TOKYO – Toyota, the world's largest automaker, sank into the red for the October-December quarter and acknowledged Friday it was heading for its first annual net loss since 1950 because of plunging global sales and the strong yen.
Joining a string of Japanese companies that have slashed forecasts, Toyota Motor Corp. said it expects a net loss of 350 billion yen ($3.85 billion) for the year through March.
That's a stunning reversal from the record 1.72 trillion yen profit the maker of the Prius hybrid and Lexus luxury line had earned the previous fiscal year. In December, the company thought it would eke out a small annual net profit, but the outlook has darkened since then, especially with the dramatic contraction in the U.S. auto market on which Toyota depends so heavily.
For the fiscal third quarter, Toyota racked up a loss of 164.7 billion yen ($1.81 billion), down sharply from the 458.6 billion yen profit it had the same period the previous year, as the global slump squelched sales.
Quarterly sales plunged 28.4 percent to 4.8 trillion yen.
Toyota said the last time it had the equivalent of a net loss was in 1950, when it reported just parent results under different accounting standards than it uses now.
The damage to Toyota's bottom line was particularly pronounced because the company had been on such an aggressive growth track in recent years, but the downturn came extremely suddenly, said Yasuaki Iwamoto, analyst with Okasan Securities Co. in Tokyo.
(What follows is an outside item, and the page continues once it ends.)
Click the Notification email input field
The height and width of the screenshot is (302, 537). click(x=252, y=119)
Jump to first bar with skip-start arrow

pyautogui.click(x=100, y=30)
"Toyota is having serious problems responding," he said. "It boasts a full and global lineup of products. But the world's auto demand changed in a flash."
And the company can't count on global sales picking up in the fiscal year through March 2010, and at best can hope to cut costs to minimize the damage, Iwamoto said.
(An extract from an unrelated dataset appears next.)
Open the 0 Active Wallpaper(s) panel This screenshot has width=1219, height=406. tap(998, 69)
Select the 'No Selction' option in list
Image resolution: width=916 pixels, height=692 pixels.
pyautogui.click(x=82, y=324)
Toyota, which last year overtook General Motors Corp. to become the world's best-selling auto company, announced no further job cuts Friday. It is reducing the number of contract workers from 8,800 in June to 3,000 in March.
Just a few hours before the earnings were released, Moody's Investors Service lowered its top credit rating of "Aaa" on Toyota by one notch to "Aa1," citing fears about its profitability.
Toyota's global vehicle sales for the October-December quarter shrank by 443,000 units from the same period a year earlier to 1.84 million, as sales dropped throughout the world, including North America, Europe, Japan and other Asian nations, it said.
"Both revenues and profits declined severely during this period," Executive Vice President Mitsuo Kinoshita said of the latest quarter.
Conditions were especially tough in the U.S. and Europe, and the rapid rise of the yen against the dollar, euro and other currencies, which reduces the value of overseas earnings, also hurt results, he said.
Toyota lowered its global vehicle sales forecast for the fiscal year by 220,000 from its December projection to 7.32 million vehicles. Now it expects 21 trillion yen in sales for the year, down from a record 26.3 trillion yen earned for the previous year.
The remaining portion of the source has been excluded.